India’s role and the road ahead
While technology anchors Java’s evolution, community sustains it. Oracle executives pointed to India as a vibrant hub. “There are now 14 Java User Groups across cities like Pune, Hyderabad, Bengaluru, Mumbai, Delhi, and Gujarat, representing nearly 100,000 developers from across tech companies they noted.
Looking ahead, Oracle reaffirmed its commitment to the six-month release cadence. “We are already shipping early access builds of Java 26. The idea is not disruptive leaps, but thoughtful evolution in smaller increments,” said Chander. “The focus areas are cloud-native applications, concurrency, start-up performance, AI, and, above all, security by default. In a world of billions of autonomous agents, Java’s secure runtime foundation will matter more than ever.”

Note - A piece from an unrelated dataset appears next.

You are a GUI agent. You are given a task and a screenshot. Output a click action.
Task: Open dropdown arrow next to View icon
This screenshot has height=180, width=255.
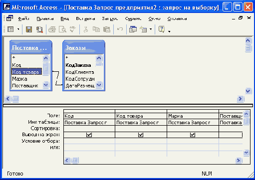pos(18,29)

Java’s flagship developer conference, JavaOne, returns in 2026, another signal of the community heartbeat that Oracle sees as vital for sustaining the language into its fourth decade.
Why Java 25 matters
The Java 25 release delivers 18 JDK Enhancement Proposals (JEPs), spanning language features, concurrency libraries, security upgrades, performance enhancements, and monitoring improvements. These include:
Making Java easier to learn: Compact Source Files, Module Import Declarations
Making Java AI-ready: Structured Concurrency, Scoped Values, Vector API, Compact Object Headers
Making Java future-proof: Key Derivation API, post-quantum cryptography foundations, enhanced JFR monitoring
With long-term support for at least eight years, enterprises can adopt Java 25 at their own pace, backed by quarterly updates until 2028 and extended support through 2033.
“For developers, the promise is clear: Java 25 lowers the entry barrier, accelerates modern workloads, and future-proofs enterprise security, all while staying true to the language’s core philosophy of thoughtful, evolutionary change,” summed up Traversat.